Design pattern for accessing non-const through a const intermediate


Can someone suggest a better design for the situation where we want two objects to "talk" to each other through a const intermediate.

Here is a contrived example, where two players trade lemons. A player finds another player in the "world", but the "world" should be const, since a player shouldn't be able to modify it (lets say by deleting walls).

void Player::give_lemon()
{
    const World& world = this->get_world();

    const Player& other = world.get_nearest_player(*this);

    this->lemons--;
    other.lemons++; // error
}

What designs do people use, a simple const_cast is easy but dirty.
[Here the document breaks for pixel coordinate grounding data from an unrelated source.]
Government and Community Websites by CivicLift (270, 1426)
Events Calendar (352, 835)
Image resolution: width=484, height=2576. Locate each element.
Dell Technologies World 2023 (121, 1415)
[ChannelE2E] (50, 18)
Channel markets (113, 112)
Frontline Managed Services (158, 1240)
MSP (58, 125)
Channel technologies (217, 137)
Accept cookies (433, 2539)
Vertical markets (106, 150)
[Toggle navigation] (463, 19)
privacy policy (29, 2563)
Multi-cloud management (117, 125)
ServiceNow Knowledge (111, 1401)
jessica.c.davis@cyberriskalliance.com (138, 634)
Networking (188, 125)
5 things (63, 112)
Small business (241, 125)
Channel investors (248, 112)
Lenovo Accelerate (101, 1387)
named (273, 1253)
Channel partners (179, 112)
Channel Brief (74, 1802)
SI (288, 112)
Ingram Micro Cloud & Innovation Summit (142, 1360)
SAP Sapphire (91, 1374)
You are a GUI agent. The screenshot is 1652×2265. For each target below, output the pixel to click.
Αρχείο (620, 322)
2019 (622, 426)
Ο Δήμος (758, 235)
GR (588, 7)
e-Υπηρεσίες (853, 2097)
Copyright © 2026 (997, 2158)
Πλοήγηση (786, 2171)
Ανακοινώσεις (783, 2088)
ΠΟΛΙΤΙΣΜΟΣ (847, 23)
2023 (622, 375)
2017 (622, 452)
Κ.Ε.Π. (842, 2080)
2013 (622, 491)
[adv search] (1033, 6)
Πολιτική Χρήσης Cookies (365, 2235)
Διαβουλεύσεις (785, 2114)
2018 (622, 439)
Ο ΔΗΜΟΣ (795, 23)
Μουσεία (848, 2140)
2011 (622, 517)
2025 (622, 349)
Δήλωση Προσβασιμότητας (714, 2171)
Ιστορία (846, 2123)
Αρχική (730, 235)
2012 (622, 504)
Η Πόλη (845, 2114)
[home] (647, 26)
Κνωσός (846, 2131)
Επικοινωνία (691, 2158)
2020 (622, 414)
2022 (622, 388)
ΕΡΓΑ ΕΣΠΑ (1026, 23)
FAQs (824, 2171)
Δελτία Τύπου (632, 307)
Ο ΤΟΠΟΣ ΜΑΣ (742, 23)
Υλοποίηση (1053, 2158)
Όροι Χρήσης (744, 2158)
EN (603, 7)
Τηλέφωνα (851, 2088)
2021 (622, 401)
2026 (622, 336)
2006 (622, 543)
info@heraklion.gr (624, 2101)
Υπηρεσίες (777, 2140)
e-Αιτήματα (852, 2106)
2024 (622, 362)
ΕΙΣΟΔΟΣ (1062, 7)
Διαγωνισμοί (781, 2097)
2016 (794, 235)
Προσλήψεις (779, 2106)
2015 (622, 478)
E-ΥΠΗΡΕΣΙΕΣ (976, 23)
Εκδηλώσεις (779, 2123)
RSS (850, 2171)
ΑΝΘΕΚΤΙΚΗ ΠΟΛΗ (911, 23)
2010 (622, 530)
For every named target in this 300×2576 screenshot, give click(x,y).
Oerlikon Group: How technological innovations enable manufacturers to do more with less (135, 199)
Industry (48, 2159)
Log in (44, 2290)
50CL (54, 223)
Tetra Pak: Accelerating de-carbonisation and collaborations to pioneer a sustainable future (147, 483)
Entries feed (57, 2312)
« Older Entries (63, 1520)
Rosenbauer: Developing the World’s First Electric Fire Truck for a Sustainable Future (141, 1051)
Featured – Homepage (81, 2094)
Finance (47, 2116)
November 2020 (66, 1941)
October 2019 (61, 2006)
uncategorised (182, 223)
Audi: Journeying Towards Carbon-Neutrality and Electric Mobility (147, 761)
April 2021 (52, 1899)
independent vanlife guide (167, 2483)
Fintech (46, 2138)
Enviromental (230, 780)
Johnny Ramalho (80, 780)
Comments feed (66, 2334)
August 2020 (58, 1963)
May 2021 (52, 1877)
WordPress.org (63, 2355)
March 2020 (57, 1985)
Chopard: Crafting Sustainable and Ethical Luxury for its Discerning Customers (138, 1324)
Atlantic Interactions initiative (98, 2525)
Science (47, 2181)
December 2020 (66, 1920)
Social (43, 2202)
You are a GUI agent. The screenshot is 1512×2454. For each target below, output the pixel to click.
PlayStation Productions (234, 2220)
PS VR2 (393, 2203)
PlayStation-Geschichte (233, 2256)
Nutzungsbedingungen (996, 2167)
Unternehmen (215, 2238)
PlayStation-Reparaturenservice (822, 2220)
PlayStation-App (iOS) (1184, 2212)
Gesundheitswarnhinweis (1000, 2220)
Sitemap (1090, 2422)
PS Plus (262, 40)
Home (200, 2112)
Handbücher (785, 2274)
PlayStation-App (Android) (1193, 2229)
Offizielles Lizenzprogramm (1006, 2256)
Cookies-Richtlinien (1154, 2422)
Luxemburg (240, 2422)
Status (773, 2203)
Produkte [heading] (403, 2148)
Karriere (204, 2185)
Or we could provide some way of "looking up" a non-const Player reference, lets say by having access to a non-const player_list() but here we'd be duplicating functionality already available in World, possibly less efficiently, all for a round-about way of doing a specific const_cast.


Solution

  • It seems that both Player and World can be seen as actors

    World happens to be const

    Introduce a Manager class that handles both:

    Manager would take a const World in its constructor and then Players can be added or removed.

    void Player::give_lemon()
    {
        Manager& mgr = this->get_manager();
    
        Player& other = mgr.get_nearest_player(*this);
    
        this->lemons--;
        other.lemons++; // error
    }
    

    The manager then keeps track of positions of players in its world. World is const and cannot have a mutable list of players, the manager can.